TRECHO DO TEXTO:
==================================================
Na música dez, "Qualesuaonda", ao som da balada de violão com variação no beat no acionamento dos scratches do refrão, a música se destaca pela dobradinha entre Speed e Marechal, dois dos MC's mais líricos e técnicos da cena do submundo fluminense.
"Qualésuaonda?
Que onda é essa?
Ti fazendo o que me interessa
não há quem te impeça"
A penúltima faixa é "Tadinha da Coroa" um rapcore que traz uma guitarra distorcida e a performance do DJ rodrigues em scratches que ajudam a construir a melodia da música, também levada por Speed que narra uma cena de violência, um espancamento inevitável, com refrão solidário, em que o rapper se lemra da mãe de seu desafeto.
"A que pena, tadinha da coroa
bem que ela podia ter tido um filho gente boa
Moleque filha da puta sai da minha frente
Vou te lombrar de porrada
você vai ficar escatelado no chão"
==================================================
PEDIDO 1: Reproduza sem alterações as linhas do extrato de dados, desde a primeira até a que contém "pos(174,286)", incluindo as duas.
As linhas a seguir não têm relação nenhuma com o trecho.
==================================================
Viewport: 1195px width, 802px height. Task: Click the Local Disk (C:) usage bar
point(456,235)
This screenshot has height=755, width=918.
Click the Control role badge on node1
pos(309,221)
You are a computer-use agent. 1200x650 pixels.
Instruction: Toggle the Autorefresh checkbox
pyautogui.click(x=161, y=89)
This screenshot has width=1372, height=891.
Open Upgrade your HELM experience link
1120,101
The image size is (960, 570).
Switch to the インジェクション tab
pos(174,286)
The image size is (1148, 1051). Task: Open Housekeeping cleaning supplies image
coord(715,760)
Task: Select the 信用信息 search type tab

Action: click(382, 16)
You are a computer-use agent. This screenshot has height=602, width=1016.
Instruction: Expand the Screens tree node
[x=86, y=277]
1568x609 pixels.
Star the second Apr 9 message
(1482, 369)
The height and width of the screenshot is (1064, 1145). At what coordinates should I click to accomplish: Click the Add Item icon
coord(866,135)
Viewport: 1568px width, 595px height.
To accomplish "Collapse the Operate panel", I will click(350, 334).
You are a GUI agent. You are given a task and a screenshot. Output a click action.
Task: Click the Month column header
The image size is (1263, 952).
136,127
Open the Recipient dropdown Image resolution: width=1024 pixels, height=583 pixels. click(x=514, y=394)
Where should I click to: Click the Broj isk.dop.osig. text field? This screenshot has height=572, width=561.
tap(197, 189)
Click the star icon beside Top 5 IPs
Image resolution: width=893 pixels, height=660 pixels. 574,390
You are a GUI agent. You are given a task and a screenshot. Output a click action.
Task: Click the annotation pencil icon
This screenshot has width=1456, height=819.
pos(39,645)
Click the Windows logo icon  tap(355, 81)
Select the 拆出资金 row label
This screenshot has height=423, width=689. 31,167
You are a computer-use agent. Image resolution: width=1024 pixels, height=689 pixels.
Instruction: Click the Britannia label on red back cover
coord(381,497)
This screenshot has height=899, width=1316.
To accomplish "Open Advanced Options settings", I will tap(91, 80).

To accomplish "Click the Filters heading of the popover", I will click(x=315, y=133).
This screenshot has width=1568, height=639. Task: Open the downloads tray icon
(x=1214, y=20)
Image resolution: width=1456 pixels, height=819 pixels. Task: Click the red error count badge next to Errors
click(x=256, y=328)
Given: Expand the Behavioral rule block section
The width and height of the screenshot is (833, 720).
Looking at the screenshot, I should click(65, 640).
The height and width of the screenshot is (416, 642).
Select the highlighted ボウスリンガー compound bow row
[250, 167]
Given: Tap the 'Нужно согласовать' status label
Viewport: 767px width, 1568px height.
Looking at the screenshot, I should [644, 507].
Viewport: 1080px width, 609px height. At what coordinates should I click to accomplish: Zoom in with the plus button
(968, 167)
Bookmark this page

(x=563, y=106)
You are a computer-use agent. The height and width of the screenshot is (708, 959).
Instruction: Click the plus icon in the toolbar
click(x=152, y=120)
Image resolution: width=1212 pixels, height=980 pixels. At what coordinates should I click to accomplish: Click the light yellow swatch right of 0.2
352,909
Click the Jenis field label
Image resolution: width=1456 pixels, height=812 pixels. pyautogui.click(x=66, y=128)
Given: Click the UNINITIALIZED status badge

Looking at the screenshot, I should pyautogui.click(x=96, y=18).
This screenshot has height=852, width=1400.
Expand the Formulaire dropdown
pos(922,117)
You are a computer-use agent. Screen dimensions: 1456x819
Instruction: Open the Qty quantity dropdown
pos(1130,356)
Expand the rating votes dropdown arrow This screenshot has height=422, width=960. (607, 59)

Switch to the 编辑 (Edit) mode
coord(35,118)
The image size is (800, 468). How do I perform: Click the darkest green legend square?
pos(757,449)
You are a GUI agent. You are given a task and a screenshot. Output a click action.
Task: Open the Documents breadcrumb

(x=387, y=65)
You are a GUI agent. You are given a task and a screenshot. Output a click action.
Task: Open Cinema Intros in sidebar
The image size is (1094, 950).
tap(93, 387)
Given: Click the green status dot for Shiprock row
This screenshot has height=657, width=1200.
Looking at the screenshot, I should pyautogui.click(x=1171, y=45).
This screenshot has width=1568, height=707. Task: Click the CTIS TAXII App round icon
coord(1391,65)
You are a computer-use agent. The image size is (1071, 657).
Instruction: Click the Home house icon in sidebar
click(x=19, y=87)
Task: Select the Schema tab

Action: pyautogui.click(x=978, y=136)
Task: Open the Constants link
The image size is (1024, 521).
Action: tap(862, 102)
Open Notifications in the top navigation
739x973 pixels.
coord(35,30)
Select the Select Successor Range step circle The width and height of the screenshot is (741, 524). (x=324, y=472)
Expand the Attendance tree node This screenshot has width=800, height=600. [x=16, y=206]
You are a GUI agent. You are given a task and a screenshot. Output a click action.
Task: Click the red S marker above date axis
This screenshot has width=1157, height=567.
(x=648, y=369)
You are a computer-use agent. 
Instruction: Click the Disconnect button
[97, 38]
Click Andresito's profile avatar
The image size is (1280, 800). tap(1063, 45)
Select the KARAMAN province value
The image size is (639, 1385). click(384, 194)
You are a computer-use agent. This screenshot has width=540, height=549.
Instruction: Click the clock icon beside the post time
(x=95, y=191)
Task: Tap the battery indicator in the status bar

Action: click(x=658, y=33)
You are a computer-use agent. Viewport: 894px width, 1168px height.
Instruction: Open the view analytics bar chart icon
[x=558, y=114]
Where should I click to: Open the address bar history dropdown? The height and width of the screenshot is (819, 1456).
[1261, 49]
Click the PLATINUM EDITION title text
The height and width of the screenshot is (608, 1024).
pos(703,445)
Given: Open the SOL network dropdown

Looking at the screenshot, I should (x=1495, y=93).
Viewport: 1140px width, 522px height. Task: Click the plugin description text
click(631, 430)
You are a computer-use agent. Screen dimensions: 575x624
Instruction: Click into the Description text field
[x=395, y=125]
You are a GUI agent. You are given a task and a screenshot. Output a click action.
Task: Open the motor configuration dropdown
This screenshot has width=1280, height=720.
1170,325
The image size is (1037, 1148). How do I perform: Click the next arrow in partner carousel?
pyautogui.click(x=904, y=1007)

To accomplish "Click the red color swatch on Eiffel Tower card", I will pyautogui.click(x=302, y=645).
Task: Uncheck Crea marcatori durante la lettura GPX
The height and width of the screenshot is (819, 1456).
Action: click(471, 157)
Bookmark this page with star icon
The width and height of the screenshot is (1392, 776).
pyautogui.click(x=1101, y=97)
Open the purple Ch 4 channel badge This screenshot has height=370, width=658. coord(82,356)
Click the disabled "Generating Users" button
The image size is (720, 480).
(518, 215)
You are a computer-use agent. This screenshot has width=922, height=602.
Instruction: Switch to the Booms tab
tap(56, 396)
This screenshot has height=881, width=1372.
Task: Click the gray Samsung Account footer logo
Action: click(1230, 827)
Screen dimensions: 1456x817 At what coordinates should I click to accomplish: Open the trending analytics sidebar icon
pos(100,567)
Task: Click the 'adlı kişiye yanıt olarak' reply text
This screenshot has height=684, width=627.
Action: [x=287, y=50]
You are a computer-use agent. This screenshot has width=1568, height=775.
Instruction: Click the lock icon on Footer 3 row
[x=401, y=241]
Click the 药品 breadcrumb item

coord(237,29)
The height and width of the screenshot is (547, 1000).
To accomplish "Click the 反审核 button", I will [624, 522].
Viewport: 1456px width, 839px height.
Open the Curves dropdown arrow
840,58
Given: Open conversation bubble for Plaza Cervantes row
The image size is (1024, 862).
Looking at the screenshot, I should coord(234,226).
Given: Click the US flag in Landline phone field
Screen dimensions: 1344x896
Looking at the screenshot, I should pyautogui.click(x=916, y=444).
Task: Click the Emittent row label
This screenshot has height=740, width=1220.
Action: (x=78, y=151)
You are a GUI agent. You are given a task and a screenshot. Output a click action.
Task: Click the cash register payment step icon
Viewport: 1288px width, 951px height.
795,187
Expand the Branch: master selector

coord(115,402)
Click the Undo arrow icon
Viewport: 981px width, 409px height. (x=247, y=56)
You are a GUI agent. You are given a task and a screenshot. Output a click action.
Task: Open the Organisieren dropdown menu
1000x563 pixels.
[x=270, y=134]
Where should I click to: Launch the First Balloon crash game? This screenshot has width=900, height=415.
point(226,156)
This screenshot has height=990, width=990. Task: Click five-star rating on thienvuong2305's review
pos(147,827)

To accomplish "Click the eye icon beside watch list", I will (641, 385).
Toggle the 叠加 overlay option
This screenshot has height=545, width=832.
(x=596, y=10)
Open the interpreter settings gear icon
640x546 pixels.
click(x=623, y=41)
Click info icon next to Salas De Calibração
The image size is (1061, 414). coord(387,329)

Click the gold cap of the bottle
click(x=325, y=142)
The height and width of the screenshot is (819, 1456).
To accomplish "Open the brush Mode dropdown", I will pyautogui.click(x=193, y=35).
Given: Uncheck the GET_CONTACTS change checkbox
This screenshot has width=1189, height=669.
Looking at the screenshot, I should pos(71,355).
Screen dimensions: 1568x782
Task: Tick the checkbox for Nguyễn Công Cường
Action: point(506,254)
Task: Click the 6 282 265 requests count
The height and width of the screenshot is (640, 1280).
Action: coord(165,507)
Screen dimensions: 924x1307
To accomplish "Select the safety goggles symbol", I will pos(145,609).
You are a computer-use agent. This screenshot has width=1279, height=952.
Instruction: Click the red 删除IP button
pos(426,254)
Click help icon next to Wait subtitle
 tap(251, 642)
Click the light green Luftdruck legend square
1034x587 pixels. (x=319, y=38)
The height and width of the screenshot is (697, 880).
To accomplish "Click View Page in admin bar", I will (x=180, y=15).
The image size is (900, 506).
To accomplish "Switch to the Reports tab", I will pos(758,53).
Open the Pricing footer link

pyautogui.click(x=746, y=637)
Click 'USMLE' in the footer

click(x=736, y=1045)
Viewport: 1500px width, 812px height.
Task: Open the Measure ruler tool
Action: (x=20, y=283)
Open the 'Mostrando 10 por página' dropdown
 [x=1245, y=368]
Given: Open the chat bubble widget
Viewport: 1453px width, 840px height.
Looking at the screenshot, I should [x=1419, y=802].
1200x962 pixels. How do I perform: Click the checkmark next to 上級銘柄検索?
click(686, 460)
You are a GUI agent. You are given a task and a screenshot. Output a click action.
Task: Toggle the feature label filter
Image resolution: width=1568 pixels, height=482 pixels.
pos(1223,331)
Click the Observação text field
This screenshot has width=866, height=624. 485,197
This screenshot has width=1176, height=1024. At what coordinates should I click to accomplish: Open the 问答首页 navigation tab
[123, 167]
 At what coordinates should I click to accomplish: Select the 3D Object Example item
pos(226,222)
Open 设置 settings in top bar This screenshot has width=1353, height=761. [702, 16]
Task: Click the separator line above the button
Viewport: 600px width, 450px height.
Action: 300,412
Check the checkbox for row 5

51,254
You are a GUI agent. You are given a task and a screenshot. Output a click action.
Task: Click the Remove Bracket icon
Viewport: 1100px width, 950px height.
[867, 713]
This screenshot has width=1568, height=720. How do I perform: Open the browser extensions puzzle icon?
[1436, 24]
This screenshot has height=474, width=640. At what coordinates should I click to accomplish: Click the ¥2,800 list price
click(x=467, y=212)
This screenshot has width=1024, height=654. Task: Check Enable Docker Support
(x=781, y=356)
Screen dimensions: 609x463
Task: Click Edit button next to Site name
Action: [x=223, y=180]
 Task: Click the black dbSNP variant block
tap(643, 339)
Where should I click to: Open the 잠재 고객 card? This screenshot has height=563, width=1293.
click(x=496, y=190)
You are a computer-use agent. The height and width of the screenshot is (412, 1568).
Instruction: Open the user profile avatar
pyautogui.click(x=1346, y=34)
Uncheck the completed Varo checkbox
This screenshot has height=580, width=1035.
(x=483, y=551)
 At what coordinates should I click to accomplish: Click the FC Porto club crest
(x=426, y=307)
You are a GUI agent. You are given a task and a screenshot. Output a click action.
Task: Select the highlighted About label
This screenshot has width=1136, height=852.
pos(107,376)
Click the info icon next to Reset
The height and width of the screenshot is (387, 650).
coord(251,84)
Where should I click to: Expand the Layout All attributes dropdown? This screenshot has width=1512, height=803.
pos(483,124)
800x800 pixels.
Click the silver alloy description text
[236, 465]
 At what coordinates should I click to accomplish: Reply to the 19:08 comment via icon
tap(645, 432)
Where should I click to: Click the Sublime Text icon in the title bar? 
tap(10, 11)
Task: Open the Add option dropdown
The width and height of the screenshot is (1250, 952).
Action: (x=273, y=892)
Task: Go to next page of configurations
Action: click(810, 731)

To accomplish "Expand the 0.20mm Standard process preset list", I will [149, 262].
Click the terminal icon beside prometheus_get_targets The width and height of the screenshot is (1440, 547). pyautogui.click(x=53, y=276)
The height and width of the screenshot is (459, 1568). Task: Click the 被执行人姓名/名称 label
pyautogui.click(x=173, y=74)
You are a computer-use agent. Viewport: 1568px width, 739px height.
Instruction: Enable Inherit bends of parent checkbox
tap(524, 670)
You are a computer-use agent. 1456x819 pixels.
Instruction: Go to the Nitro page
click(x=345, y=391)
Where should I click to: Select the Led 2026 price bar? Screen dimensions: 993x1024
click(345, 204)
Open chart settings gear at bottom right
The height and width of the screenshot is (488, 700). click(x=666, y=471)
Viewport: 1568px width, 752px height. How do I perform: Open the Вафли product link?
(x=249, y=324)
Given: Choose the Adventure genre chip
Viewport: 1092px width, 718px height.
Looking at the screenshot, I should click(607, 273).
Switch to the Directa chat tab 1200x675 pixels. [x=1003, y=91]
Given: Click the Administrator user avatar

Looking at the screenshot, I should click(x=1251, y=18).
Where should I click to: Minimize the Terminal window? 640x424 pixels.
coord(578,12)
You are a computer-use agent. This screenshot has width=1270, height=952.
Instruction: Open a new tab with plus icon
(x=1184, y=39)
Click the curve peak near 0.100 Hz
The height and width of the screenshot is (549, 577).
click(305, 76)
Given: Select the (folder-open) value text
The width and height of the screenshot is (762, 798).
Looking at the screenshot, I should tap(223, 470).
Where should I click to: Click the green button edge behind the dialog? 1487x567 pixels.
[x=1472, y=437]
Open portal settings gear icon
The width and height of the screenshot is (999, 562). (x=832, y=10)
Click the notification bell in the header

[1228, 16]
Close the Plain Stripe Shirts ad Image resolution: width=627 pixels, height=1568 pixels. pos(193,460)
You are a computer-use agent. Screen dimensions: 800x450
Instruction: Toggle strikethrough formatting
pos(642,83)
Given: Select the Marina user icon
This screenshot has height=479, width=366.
==================================================
PEDIDO 2: Liste todos os artistas mencionados no trecho sobre as faixas de rap.

RESULTADO 1:
Viewport: 1195px width, 802px height. Task: Click the Local Disk (C:) usage bar
point(456,235)
This screenshot has height=755, width=918.
Click the Control role badge on node1
pos(309,221)
You are a computer-use agent. 1200x650 pixels.
Instruction: Toggle the Autorefresh checkbox
pyautogui.click(x=161, y=89)
This screenshot has width=1372, height=891.
Open Upgrade your HELM experience link
1120,101
The image size is (960, 570).
Switch to the インジェクション tab
pos(174,286)

RESULTADO 2: Speed, Marechal, DJ rodrigues